Cercando di frenare le mille divagazioni che, di fronte a queste parole, assediano la mia tastiera, provo a spiegare perché Vila-Matas è venuto in mente a me. Questa antologia, curata da Flavia Piccinni, si pone in un certo senso un obbiettivo più ampio. Ovvero, non si limita ai suicidi. Semplicemente, parla di morte. Cinquantanove tipi diversi, raccontate da scrittori giovani e meno giovani, esordienti e meno esordienti. Morti suddivise in categorie: Suicidi (come a dire, partiamo da Vila-Matas e andiamo avanti), Omicidi, Incidenti, Conclusi, Inconclusi. E per finire (mai verbo fu più adatto…) la sezione più folgorante, quella delle pillole. Racconti brevissimi, da 11 a 30 parole. Tipo questo:
Oggi: il mio funerale.
Sapere che è andata. Forse anche bene.
(Adriana Maria Sestibio)
conditi a contraltare da altrettanto folgoranti biografie.

— Compito assegnato 1 —
Nel brano, quante parole contano i racconti brevissimi della sezione delle pillole?
— Compito assegnato 2 —
Trascrivi dal brano il passo che va da "Cercando di frenare" a "Forse anche bene.", senza cambiare nulla.

— Dati estratti —
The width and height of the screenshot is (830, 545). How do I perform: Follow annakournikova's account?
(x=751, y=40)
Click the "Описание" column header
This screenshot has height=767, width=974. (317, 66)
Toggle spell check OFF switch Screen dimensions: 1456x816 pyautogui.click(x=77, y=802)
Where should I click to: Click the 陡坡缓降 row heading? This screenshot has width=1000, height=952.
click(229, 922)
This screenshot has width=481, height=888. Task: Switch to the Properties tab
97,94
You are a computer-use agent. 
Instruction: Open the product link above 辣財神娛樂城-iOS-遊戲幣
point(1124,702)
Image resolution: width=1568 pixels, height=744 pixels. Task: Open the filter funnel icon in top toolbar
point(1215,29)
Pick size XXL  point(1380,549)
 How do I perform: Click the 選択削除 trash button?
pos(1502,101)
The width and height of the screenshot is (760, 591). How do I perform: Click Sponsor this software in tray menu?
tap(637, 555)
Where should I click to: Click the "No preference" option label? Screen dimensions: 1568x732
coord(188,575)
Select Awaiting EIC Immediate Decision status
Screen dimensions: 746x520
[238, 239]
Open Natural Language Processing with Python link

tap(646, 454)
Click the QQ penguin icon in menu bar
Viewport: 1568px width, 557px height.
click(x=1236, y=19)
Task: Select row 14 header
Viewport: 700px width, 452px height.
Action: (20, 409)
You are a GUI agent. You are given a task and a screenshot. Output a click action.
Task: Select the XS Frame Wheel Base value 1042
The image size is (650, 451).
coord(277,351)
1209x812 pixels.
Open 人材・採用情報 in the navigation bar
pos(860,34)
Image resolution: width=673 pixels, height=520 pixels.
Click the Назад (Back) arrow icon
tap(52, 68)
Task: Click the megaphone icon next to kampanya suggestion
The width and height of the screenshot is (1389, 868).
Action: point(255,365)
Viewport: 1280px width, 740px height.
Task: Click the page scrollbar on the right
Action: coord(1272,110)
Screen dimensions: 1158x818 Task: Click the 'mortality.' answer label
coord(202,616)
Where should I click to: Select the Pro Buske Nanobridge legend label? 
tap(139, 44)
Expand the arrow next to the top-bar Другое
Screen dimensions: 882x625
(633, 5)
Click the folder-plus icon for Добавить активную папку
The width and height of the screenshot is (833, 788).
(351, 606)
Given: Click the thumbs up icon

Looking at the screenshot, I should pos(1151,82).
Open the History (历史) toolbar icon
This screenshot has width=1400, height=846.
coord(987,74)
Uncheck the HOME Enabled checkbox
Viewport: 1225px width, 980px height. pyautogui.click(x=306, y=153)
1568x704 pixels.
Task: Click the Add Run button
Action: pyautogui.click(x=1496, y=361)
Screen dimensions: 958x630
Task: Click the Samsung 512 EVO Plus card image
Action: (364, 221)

— Risposta 1 —
Da 11 a 30 parole.

— Risposta 2 —
Cercando di frenare le mille divagazioni che, di fronte a queste parole, assediano la mia tastiera, provo a spiegare perché Vila-Matas è venuto in mente a me. Questa antologia, curata da Flavia Piccinni, si pone in un certo senso un obbiettivo più ampio. Ovvero, non si limita ai suicidi. Semplicemente, parla di morte. Cinquantanove tipi diversi, raccontate da scrittori giovani e meno giovani, esordienti e meno esordienti. Morti suddivise in categorie: Suicidi (come a dire, partiamo da Vila-Matas e andiamo avanti), Omicidi, Incidenti, Conclusi, Inconclusi. E per finire (mai verbo fu più adatto…) la sezione più folgorante, quella delle pillole. Racconti brevissimi, da 11 a 30 parole. Tipo questo:
Oggi: il mio funerale.
Sapere che è andata. Forse anche bene.